Directions for this task
Output the data below exactly. Leave nothing out.

Data shown
-------------------------
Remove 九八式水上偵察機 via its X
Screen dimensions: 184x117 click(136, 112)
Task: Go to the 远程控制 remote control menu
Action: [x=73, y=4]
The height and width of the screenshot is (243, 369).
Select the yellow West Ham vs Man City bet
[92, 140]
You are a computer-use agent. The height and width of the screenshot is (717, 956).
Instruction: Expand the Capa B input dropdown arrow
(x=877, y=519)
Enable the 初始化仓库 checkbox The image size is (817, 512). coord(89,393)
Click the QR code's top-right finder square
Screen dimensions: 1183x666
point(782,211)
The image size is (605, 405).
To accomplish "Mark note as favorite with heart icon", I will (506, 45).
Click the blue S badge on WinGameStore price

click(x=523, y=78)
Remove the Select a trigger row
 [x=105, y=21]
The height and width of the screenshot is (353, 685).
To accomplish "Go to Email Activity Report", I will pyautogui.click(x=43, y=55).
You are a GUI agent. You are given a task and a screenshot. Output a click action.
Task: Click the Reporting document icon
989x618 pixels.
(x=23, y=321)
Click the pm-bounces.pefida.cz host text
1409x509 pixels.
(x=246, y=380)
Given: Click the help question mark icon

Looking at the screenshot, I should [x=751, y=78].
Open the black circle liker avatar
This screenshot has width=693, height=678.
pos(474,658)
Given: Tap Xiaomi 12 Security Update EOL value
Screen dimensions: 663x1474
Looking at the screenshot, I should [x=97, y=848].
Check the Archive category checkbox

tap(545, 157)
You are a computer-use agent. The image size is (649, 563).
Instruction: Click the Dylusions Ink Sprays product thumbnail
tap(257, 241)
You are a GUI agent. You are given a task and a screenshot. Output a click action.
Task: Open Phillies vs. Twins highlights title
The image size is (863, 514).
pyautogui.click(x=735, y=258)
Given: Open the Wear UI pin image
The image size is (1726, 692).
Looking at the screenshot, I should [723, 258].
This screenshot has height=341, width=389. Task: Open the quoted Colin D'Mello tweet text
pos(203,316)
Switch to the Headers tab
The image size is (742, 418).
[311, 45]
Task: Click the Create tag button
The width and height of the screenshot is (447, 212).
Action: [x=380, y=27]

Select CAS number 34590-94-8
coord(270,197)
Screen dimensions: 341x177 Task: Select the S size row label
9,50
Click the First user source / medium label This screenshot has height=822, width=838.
-------------------------
Answer to the exercise
Remove 九八式水上偵察機 via its X
Screen dimensions: 184x117 click(136, 112)
Task: Go to the 远程控制 remote control menu
Action: [x=73, y=4]
The height and width of the screenshot is (243, 369).
Select the yellow West Ham vs Man City bet
[92, 140]
You are a computer-use agent. The height and width of the screenshot is (717, 956).
Instruction: Expand the Capa B input dropdown arrow
(x=877, y=519)
Enable the 初始化仓库 checkbox The image size is (817, 512). coord(89,393)
Click the QR code's top-right finder square
Screen dimensions: 1183x666
point(782,211)
The image size is (605, 405).
To accomplish "Mark note as favorite with heart icon", I will (506, 45).
Click the blue S badge on WinGameStore price

click(x=523, y=78)
Remove the Select a trigger row
 [x=105, y=21]
The height and width of the screenshot is (353, 685).
To accomplish "Go to Email Activity Report", I will pyautogui.click(x=43, y=55).
You are a GUI agent. You are given a task and a screenshot. Output a click action.
Task: Click the Reporting document icon
989x618 pixels.
(x=23, y=321)
Click the pm-bounces.pefida.cz host text
1409x509 pixels.
(x=246, y=380)
Given: Click the help question mark icon

Looking at the screenshot, I should [x=751, y=78].
Open the black circle liker avatar
This screenshot has width=693, height=678.
pos(474,658)
Given: Tap Xiaomi 12 Security Update EOL value
Screen dimensions: 663x1474
Looking at the screenshot, I should [x=97, y=848].
Check the Archive category checkbox

tap(545, 157)
You are a computer-use agent. The image size is (649, 563).
Instruction: Click the Dylusions Ink Sprays product thumbnail
tap(257, 241)
You are a GUI agent. You are given a task and a screenshot. Output a click action.
Task: Open Phillies vs. Twins highlights title
The image size is (863, 514).
pyautogui.click(x=735, y=258)
Given: Open the Wear UI pin image
The image size is (1726, 692).
Looking at the screenshot, I should [723, 258].
This screenshot has height=341, width=389. Task: Open the quoted Colin D'Mello tweet text
pos(203,316)
Switch to the Headers tab
The image size is (742, 418).
[311, 45]
Task: Click the Create tag button
The width and height of the screenshot is (447, 212).
Action: [x=380, y=27]

Select CAS number 34590-94-8
coord(270,197)
Screen dimensions: 341x177 Task: Select the S size row label
9,50
Click the First user source / medium label This screenshot has height=822, width=838.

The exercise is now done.